:: SUPPLIED ENTRIES ::

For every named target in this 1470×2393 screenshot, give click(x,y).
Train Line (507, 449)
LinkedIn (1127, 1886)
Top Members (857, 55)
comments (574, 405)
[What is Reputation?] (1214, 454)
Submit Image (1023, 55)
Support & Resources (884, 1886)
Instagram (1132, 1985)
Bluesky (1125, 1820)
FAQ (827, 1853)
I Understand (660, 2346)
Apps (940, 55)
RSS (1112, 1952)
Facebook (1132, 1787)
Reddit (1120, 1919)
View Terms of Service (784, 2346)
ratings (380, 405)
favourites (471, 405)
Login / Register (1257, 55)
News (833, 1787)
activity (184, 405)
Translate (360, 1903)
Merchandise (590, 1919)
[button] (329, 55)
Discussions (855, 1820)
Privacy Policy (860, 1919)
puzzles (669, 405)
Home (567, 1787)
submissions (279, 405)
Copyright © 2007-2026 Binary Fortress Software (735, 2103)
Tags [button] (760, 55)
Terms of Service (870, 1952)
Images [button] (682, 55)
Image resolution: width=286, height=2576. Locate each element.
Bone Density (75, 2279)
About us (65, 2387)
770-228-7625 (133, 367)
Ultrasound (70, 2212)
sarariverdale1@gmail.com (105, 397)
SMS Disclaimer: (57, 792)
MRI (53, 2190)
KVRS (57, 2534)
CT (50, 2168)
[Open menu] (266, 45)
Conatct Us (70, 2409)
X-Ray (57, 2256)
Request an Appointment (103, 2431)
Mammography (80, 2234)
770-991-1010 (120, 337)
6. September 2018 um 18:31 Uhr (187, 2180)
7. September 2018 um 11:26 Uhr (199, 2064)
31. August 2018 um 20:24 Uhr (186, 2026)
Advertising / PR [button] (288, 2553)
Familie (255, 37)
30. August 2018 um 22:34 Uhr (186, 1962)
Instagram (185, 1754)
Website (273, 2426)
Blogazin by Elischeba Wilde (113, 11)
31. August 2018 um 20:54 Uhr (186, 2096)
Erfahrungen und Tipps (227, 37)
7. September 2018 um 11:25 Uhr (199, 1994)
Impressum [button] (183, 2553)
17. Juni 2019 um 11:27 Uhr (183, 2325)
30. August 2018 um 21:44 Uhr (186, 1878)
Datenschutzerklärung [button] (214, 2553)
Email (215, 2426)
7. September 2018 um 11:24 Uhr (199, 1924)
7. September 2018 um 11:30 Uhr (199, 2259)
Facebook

:::

### TASK DETAILS
Show the lines of the entries that include the string "September", copying each in full.

### FINAL ANSWER
6. September 2018 um 18:31 Uhr (187, 2180)
7. September 2018 um 11:26 Uhr (199, 2064)
7. September 2018 um 11:25 Uhr (199, 1994)
7. September 2018 um 11:24 Uhr (199, 1924)
7. September 2018 um 11:30 Uhr (199, 2259)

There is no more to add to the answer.